Die Aufgaben
#1 Wo sitzt Sugiharas Vater laut der Filmkritik?
#2 Schreiben Sie bitte den Abschnitt der Filmkritik von „Deeskalation ist keine“ bis „einem fulminanten Kamikazeangriff.“ wortgetreu ab.

Der gute Wille macht ihn krank

Nachts im Park die Sterne vom Himmel holen, Malcolm X zitieren und nach der Kampfkunst Blut spucken. Isao Yukisadas Spielfilm „Go“ feiert die Befreiungsschläge eines jungen Nordkoreaners in Japan: Popcore galore

Deeskalation ist keine Stärke des jungen japanischen Kinos. Wenn es losgeht, gibt es keine Grenzen mehr. „I'll wipe'em out!“ knallt Sugihara seinem Vater ins Gesicht, der hinter seinem Kioskfenster wie in einem Gefängnis sitzt. Sugiharas Befreiungsschläge sind hochkinetisch und ultrahip. Aber irgendwann muss er sich doch zusammenreißen: „Ich vergaß – das hier ist meine Liebesgeschichte.“ Dieses Bekenntnis zum Eigentlichen ordnet das Spektakel, das Isao Yukisadas Film „Go“ ist, in überschaubare, wenn auch achronologische Episoden. Dazwischen werden U-Bahn-Züge im Fotofinish abgehängt (das „Super Great Chicken Race“), wird ein ganzes Basketball-Team in einer absurden Martial-Arts-Einlage plattgemacht und viel Blut gespuckt. So wie „Go“ muss das Juvenile Delinquent Movie im MTV-Zeitalter aussehen. Popcore. Dieses „Go“ ist das Startsignal zu einem fulminanten Kamikazeangriff.

Erfasste Angaben
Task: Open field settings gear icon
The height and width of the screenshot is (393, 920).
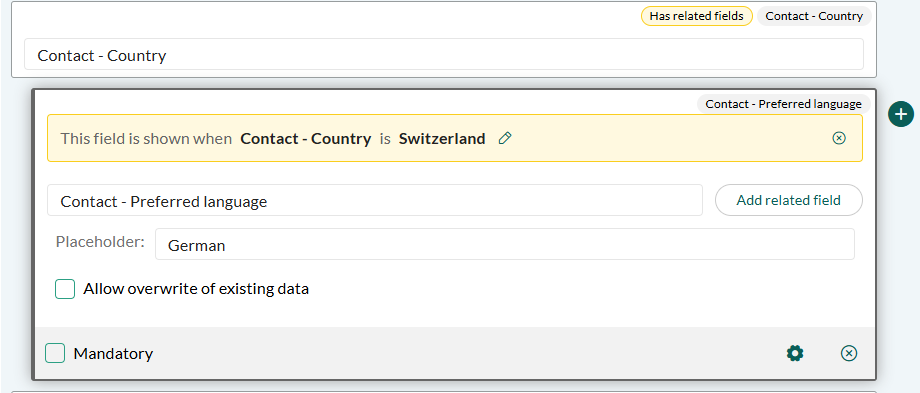Action: tap(795, 353)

Vollständige Lösungen
#1 Hinter seinem Kioskfenster, wie in einem Gefängnis.

#2
Deeskalation ist keine Stärke des jungen japanischen Kinos. Wenn es losgeht, gibt es keine Grenzen mehr. „I'll wipe'em out!“ knallt Sugihara seinem Vater ins Gesicht, der hinter seinem Kioskfenster wie in einem Gefängnis sitzt. Sugiharas Befreiungsschläge sind hochkinetisch und ultrahip. Aber irgendwann muss er sich doch zusammenreißen: „Ich vergaß – das hier ist meine Liebesgeschichte.“ Dieses Bekenntnis zum Eigentlichen ordnet das Spektakel, das Isao Yukisadas Film „Go“ ist, in überschaubare, wenn auch achronologische Episoden. Dazwischen werden U-Bahn-Züge im Fotofinish abgehängt (das „Super Great Chicken Race“), wird ein ganzes Basketball-Team in einer absurden Martial-Arts-Einlage plattgemacht und viel Blut gespuckt. So wie „Go“ muss das Juvenile Delinquent Movie im MTV-Zeitalter aussehen. Popcore. Dieses „Go“ ist das Startsignal zu einem fulminanten Kamikazeangriff.